In 1981, Conceição was made a commando assistant. She changed her resistance name to Wairaha Gae Imin for safety reasons. In 1984, her husband was killed, and she herself was captured by the Indonesian army and taken to a town. Although under surveillance, she joined the inner-city resistance network, and was re-arrested in 1986 in Ossu. She was imprisoned in Baucau for two years. After her release, her freedom of movement was limited and she was suspected of being a member of the "movement of order disturbances" (GPK). In fact, Conceição remained active in the resistance and disguised this by volunteering for the church, as she delivered religious education in the Viqueque parish. Her family's experiences are well-known in East Timor, and her story featured in the film The Uprise of the mauberes (Tetum: Maubere oan sira hamrik ba; Portuguese: O levante dos mauberes).

Under the United Nations Transitional Administration in East Timor, Conceição was appointed deputy district administrator for Viqueque.
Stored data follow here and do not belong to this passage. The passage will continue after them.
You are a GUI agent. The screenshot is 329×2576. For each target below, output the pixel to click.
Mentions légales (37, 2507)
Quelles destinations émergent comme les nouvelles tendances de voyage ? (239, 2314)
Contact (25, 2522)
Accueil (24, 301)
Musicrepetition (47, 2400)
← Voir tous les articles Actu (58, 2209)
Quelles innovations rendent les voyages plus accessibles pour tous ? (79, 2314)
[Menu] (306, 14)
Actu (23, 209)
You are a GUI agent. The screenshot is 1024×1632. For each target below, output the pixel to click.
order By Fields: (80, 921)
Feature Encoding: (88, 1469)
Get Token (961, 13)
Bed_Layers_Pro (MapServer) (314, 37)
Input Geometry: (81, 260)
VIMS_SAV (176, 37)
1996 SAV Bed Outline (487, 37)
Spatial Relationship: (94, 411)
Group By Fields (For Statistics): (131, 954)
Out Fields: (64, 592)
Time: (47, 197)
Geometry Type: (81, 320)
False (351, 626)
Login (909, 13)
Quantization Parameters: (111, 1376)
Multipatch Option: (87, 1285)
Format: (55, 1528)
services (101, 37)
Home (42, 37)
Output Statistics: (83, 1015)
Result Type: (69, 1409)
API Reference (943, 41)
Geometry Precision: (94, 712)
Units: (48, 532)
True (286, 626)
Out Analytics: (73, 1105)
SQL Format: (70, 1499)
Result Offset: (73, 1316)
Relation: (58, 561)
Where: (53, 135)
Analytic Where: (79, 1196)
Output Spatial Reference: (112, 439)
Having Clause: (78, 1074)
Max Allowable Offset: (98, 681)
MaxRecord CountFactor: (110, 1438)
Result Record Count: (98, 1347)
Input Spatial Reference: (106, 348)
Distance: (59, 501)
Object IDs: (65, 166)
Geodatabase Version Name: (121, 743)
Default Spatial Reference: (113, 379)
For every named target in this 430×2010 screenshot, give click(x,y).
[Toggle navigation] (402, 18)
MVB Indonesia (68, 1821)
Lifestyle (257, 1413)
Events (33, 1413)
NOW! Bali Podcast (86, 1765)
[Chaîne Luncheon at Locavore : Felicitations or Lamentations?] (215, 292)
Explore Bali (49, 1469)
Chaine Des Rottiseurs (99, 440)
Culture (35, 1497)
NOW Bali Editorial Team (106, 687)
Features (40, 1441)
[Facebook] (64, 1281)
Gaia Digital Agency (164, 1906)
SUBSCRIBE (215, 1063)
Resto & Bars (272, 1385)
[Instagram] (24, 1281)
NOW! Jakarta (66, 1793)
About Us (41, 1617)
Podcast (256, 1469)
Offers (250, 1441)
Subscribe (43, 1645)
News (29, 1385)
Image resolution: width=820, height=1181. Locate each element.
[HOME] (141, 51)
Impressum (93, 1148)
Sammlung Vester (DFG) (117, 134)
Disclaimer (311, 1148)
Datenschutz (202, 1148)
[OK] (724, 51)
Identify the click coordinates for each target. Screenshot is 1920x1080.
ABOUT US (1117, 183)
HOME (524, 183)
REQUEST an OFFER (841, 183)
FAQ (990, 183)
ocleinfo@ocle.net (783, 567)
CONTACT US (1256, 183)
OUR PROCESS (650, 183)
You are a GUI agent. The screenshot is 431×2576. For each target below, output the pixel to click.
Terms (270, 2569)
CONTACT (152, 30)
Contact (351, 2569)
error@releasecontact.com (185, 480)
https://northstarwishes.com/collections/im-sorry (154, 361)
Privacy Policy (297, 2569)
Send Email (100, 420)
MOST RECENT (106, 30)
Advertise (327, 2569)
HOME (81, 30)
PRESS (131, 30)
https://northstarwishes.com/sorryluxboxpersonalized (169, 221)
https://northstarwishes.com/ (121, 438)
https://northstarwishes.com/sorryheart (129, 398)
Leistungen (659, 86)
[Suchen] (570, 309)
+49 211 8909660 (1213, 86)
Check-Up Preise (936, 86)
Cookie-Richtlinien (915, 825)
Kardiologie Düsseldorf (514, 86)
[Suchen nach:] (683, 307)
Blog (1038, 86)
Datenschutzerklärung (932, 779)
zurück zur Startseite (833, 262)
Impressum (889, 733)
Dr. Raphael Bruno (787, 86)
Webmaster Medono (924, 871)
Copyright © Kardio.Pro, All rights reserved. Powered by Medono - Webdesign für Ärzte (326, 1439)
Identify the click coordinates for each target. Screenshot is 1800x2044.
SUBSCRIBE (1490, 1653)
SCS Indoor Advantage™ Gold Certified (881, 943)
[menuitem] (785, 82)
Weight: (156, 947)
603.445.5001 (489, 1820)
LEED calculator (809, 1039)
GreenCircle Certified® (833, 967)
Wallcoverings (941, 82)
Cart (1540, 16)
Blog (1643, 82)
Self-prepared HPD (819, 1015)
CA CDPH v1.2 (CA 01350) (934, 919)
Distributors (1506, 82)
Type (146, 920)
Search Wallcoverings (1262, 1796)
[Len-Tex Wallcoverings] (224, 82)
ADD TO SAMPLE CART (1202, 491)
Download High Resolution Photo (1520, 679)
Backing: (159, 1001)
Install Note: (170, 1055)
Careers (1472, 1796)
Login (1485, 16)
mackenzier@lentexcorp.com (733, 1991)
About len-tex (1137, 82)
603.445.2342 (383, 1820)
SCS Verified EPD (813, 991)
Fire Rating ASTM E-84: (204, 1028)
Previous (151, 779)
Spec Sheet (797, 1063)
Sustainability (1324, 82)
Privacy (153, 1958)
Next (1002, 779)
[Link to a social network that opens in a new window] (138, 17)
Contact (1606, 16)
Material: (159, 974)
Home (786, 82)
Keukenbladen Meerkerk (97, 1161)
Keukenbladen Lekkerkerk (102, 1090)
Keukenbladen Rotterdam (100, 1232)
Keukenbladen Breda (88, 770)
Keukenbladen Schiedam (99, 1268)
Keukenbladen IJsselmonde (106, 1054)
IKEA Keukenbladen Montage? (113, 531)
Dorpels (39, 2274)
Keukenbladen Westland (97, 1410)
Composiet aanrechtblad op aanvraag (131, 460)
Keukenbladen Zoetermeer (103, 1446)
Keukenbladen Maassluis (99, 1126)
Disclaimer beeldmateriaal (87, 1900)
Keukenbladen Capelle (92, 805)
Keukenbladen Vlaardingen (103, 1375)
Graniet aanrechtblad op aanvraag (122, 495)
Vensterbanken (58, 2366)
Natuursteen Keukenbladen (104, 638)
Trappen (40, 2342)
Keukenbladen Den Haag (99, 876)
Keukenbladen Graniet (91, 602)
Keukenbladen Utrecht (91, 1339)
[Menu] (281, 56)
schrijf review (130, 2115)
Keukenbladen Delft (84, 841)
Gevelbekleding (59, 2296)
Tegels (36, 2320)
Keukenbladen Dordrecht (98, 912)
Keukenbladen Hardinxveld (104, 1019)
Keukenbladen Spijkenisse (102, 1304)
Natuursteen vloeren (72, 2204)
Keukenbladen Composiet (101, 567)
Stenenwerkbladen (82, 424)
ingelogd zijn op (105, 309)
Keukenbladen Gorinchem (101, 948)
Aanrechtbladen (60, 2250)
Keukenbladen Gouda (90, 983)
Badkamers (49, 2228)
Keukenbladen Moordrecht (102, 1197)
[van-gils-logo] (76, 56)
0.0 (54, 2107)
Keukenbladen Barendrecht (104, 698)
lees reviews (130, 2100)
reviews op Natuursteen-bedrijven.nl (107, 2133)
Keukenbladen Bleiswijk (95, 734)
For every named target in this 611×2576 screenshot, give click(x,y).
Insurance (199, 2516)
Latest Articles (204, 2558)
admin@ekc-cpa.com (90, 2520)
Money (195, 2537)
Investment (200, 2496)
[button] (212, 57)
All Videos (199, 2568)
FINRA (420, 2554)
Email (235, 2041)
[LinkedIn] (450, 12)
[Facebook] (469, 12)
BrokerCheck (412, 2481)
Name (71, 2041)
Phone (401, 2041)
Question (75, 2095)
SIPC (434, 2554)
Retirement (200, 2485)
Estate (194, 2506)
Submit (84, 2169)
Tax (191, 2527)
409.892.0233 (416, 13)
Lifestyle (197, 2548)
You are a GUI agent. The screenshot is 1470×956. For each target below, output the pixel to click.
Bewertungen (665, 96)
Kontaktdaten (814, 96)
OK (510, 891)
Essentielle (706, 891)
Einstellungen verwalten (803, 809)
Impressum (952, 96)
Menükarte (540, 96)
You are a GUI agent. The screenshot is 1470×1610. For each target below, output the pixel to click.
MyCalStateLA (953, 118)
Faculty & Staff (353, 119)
She held the office from November 2000 to September 2001. From 2001 to 2006 she was elected representative for the Viqueque district in the Central Committee of FRETILIN.

In the first National Parliament of East Timor, sworn in on 20 May 2002, Conceição was Vice Minister of International Administration. Dismissed from that role on 4 March 2003, on 6 March 2003, she was sworn in as Vice-Minister of State Administration, and held that office until mid 2005. From 10 July 2006 to 8 August 2007, she was Vice Minister of Primary and Secondary Education. At the second National Congress of FRETILIN 2006, she was elected to the judicial commission of FRETILIN, to which she belonged until 2011, including a term as vice-president.

Conceição was elected to the National Parliament at the 2007 East Timorese parliamentary election, and took office on the 30 July 2007. She became a member of the Commission for Health, Education and Culture (Commission F), which was also responsible for veterans and gender equality from 2012. In the parliamentary elections in East Timor in 2017, Conceição ran for FRETILIN on position 5 of the ballot and again returned to the national parliament. She was again a member of the Commission for Health, Education, Culture, Veterans and Gender Equality (Commission F) and substitute delegate of the national group of the National Parliament at the Parliamentary Assembly of the Community of Portuguese Language Countries (CPLP).

In the parliamentary elections in 2018 Conceição was in position 35 on the ballot, and was unsuccessful at the election.

== Awards ==
On November 28, 2006, Conceição received from the government the Nicolau Lobato Order for her extraordinary participation and contribution to the liberation of East Timor.